Saved data entries
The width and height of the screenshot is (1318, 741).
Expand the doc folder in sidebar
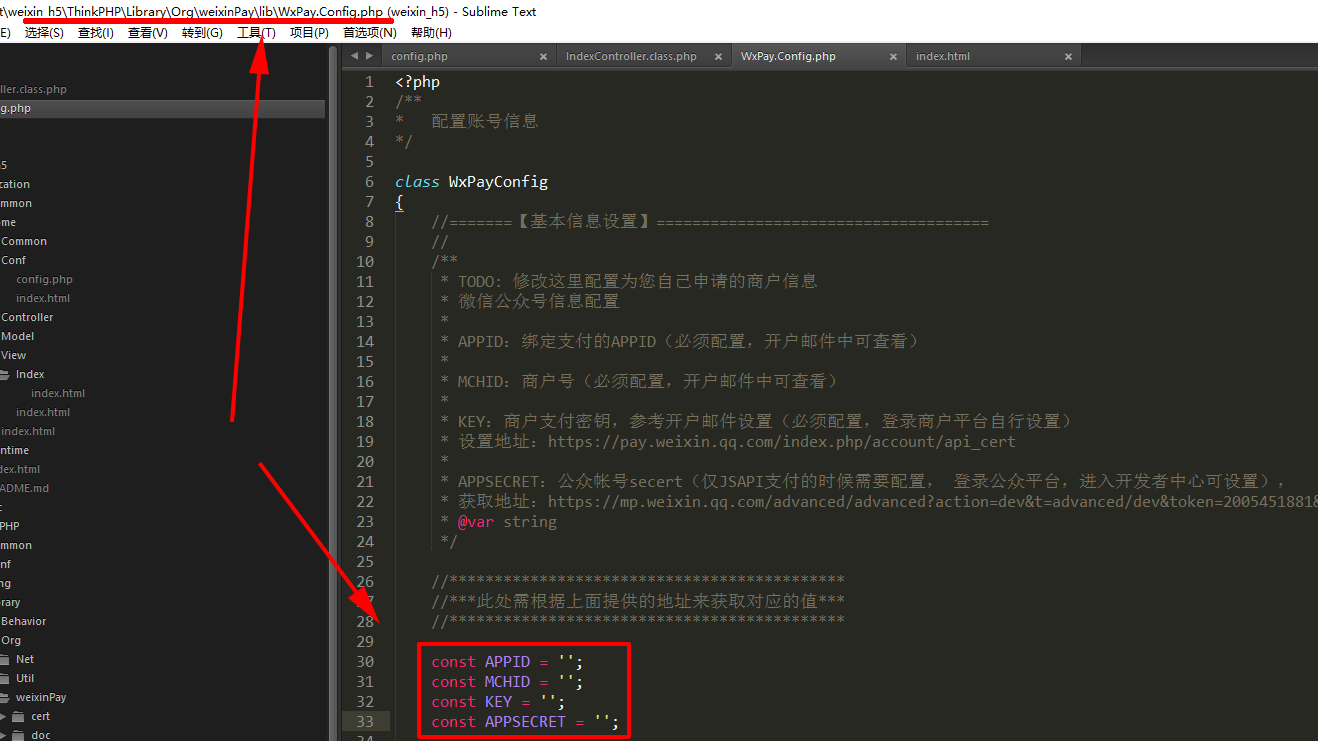[x=3, y=736]
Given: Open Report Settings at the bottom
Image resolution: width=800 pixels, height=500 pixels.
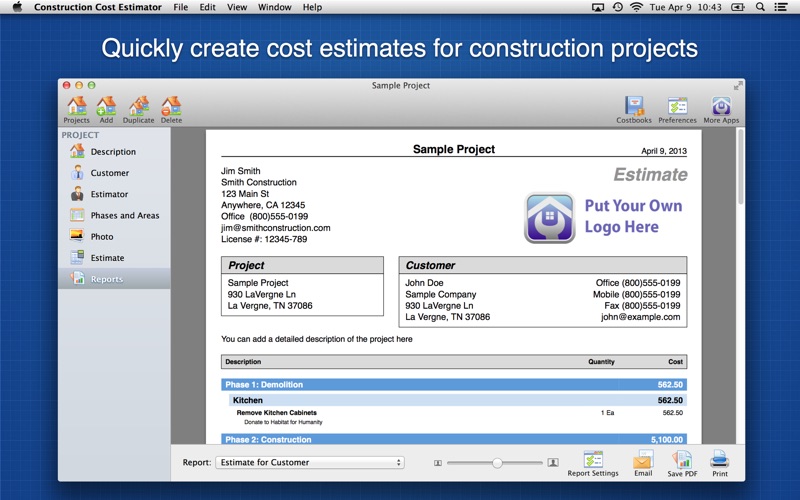Looking at the screenshot, I should pos(593,462).
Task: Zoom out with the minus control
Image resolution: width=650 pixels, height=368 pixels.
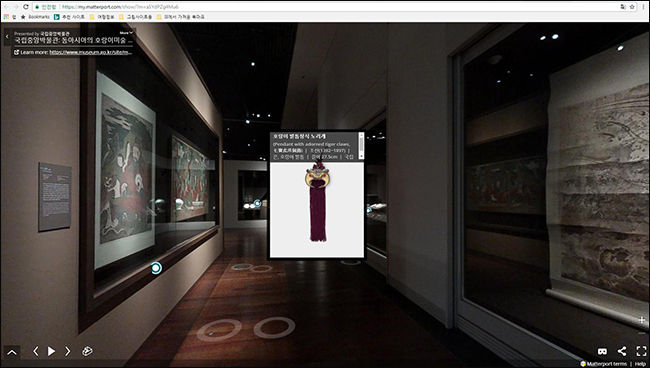Action: pyautogui.click(x=641, y=332)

TASK DETAILS:
Take the line with "Given: Open Report Settings at the bottom" as the first line and the last line of the records above as the final one; reproduce exactly the lines between them, both included, without pictures.

ANSWER AREA:
Given: Open Report Settings at the bottom
Image resolution: width=800 pixels, height=500 pixels.
Looking at the screenshot, I should pos(593,462).
Task: Zoom out with the minus control
Image resolution: width=650 pixels, height=368 pixels.
Action: pyautogui.click(x=641, y=332)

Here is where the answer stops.